Mit der Novelle sollen Kommunalpolitiker, die Opfer von Verleumdung und übler Nachrede werden, ihren Kollegen auf Landes- und Bundesebene gleichgestellt werden. Der erste Entwurf hatte wegen der geplanten Herausgabe von Passwörtern an Behörden für heftige Debatten gesorgt. Nun wird klargestellt, dass sich diese Herausgabe auf schwerste Straftaten beschränken soll.

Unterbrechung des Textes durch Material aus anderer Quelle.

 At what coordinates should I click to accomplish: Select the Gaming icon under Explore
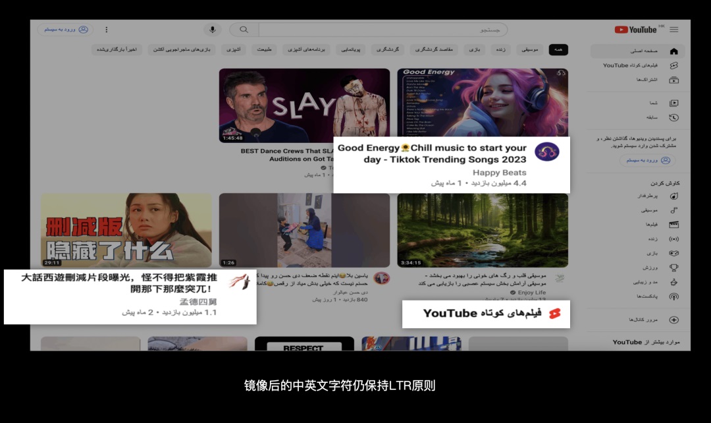click(x=674, y=252)
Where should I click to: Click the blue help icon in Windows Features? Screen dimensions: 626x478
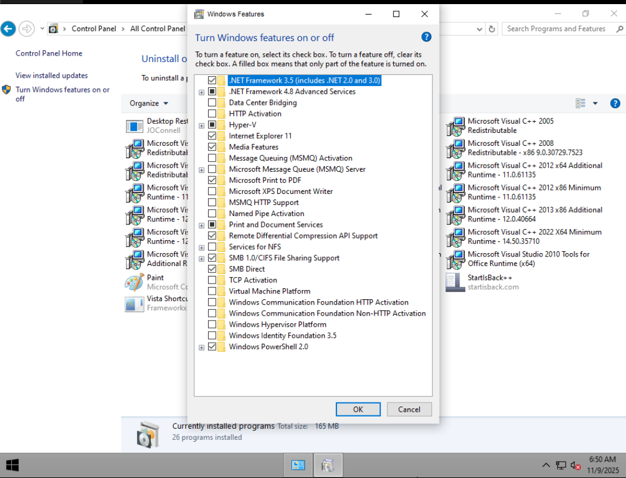pyautogui.click(x=426, y=37)
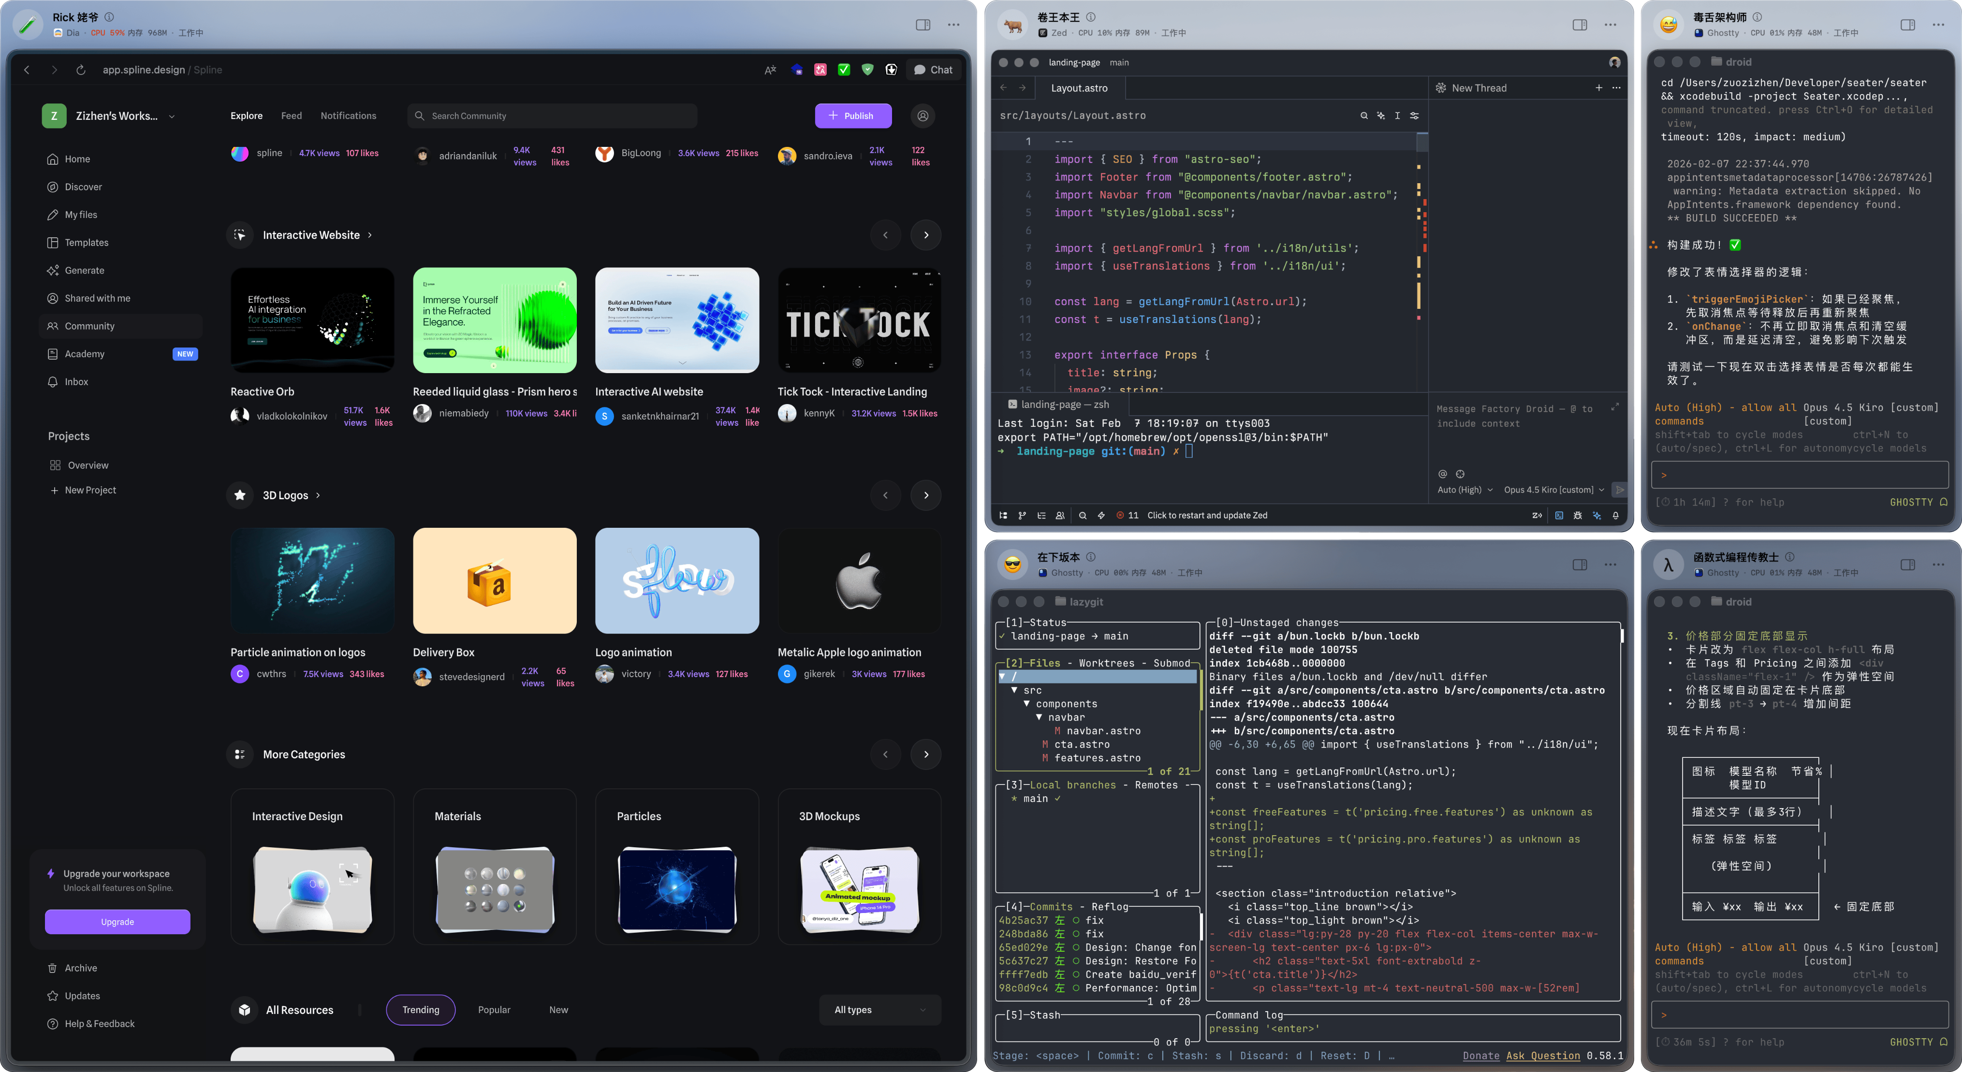Open the Chat panel in Dia

[x=933, y=70]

Die Reform sieht zudem vor, dass Netzwerkbetreiber schwere Straftaten wie Morddrohungen, Volksverhetzung, Gewaltdarstellungen, Kinderpornografie sowie die Billigung von Hassverbrechen nicht nur löschen, sondern an eine gerade im Aufbau befindliche Zentralstelle des Bundeskriminalamts (BKA) melden müssen. Zudem sollen Anbieter Kommunikationsdaten an Behörden weiterleiten müssen (Ausleitungspflicht). Das BKA geht von sechsstelligen Fallzahlen pro Jahr aus, die an die Justiz der Länder weitergeleitet werden sollen. Die Kosten für zusätzliche Staatsanwälte und Richter werden auf jährlich 24 Millionen Euro geschätzt.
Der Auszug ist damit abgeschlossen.